What is Soul?
Soul is the English word used across traditions to name the animating inner principle of a person. It translates a family of technically distinct terms — Hebrew nephesh and ruaḥ, Greek psychē and pneuma, Sanskrit *ātman* and *jīva*, Sufi nafs and rūḥ — that do not fully map onto each other. Most cross-tradition arguments about the soul turn out to be arguments about which of those underlying terms each speaker had in mind.
Soul, ātman, jīva, and anattā
Soul is not interchangeable with any single tradition's technical term. The *ātman* is, in Vedāntic analysis, identical with *brahman* — not the personality-carrying individual the English soul usually means. The *jīva* is the bound individual soul in Jain and Vedāntic thought, with its own tradition-specific conditions for bondage and liberation. The witness (sākṣin) is a Vedāntic pedagogical pointer, not a substantive carrier. Buddhism does not teach what the soul is reborn into: the *anattā* doctrine is precisely the claim that no soul-substance exists. What looked like a soul was always a stream of conditioned aggregates.
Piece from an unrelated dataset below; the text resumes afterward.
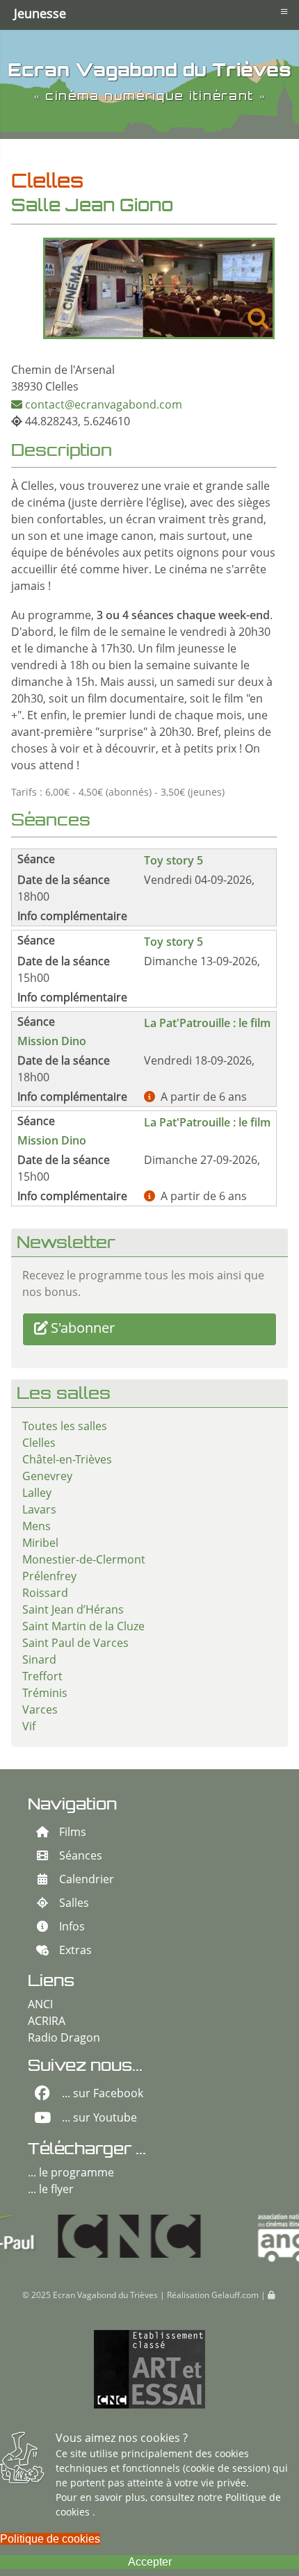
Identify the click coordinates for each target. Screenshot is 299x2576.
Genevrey (47, 1477)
The word and what it translates
Soul comes from the Germanic sāwol. In the Hebrew Bible it stands behind two distinct words: nephesh (the breathing creature, the living being as such) and ruaḥ (the animating breath, the spirit). The Septuagint and the Greek New Testament use psychē (the breath of life and the inner life of the person) and pneuma (the higher animating spirit, Holy when capitalised). Latin Christianity divided the field again: anima for the lower vital soul shared with animals, spiritus for the higher rational soul. The English soul covers all of these, picking one silently when context demands. Hindu thought adds *ātman* (the universal self) and *jīva* (the bound individual), which English soul also has to translate when reading Vedāntic material. The Sufi tradition uses nafs — the lower self, graded from ammāra through muṭmaʾinna — and rūḥ (the divine breath). The slippage between all these terms is the source of most confusion the word carries.
What the traditions disagree about
Whether the soul is created at conception — the dominant Christian and Islamic position — or is eternal and uncreated, as the orthodox Vedāntic reading of *ātman* holds. Whether there is one soul or many: Advaita holds that only *brahman* is real and that the apparent multiplicity of jīvas is an effect of māyā, while Jain and orthodox Christian thought holds that each soul is individually substantial. Whether the soul survives intact across death (the popular Christian and Theosophical reading), enters an intermediate state and is reborn (Hindu *saṃsāra*, Buddhist *punabbhava*), or dissolves entirely under analysis (*anattā* reformulation, in which what looked like a soul was always a stream of conditioned aggregates). Whether the soul has parts — Paul's tripartition of body, soul, and spirit; the graded nafs of Sufism — or is simple and indivisible. The English word leaves all of these questions open.
Where the word shows in the index
Michael Singer's *The Untethered Soul* is the contemporary English-language bestseller that uses soul in its broadest non-denominational sense: the witnessing centre of awareness that a practitioner learns to live as rather than from. The four volumes of Singer's Untethered Soul Lectures — Vol 2 *Freedom From the Mind*, Vol 5 *The Journey Within*, Vol 6 *Letting Go Into Freedom*, and *Returning to the Source* — extend the same vocabulary across the long-form teaching. Gary Zukav's *The Seat of the Soul* is the 1989 synthesis that did more than any other single text to install the soul-as-evolving-personality picture in late-twentieth-century American spirituality. Michael Newton's *Journey of Souls* works the word in a clinical regression-therapy register. Llewellyn Vaughan-Lee's *The Return of the Feminine and the World Soul* works it in a Jungian-Sufi register. Ram Dass's *The Soul, Unconditionally* is the bhakti-inflected American teaching in the soul-is-loved-as-it-is register. Carl Jung's *Modern Man in Search of a Soul* is the 1933 text that grounds the depth-psychological reading, in which soul names the inward orientation modern civilisation is starved of. Douglas Hofstadter's *The Mind's I* — co-edited with Daniel Dennett — treats soul not as a metaphysical given but as a problem about identity. Anthony de Mello's *Awareness* carries the contemplative-Christian read: soul is what is recovered when the false self is set down. Hans Wilhelm's *Spirit Possession and Earthbound Souls* is the Theosophically-inflected treatment of discarnate-soul material.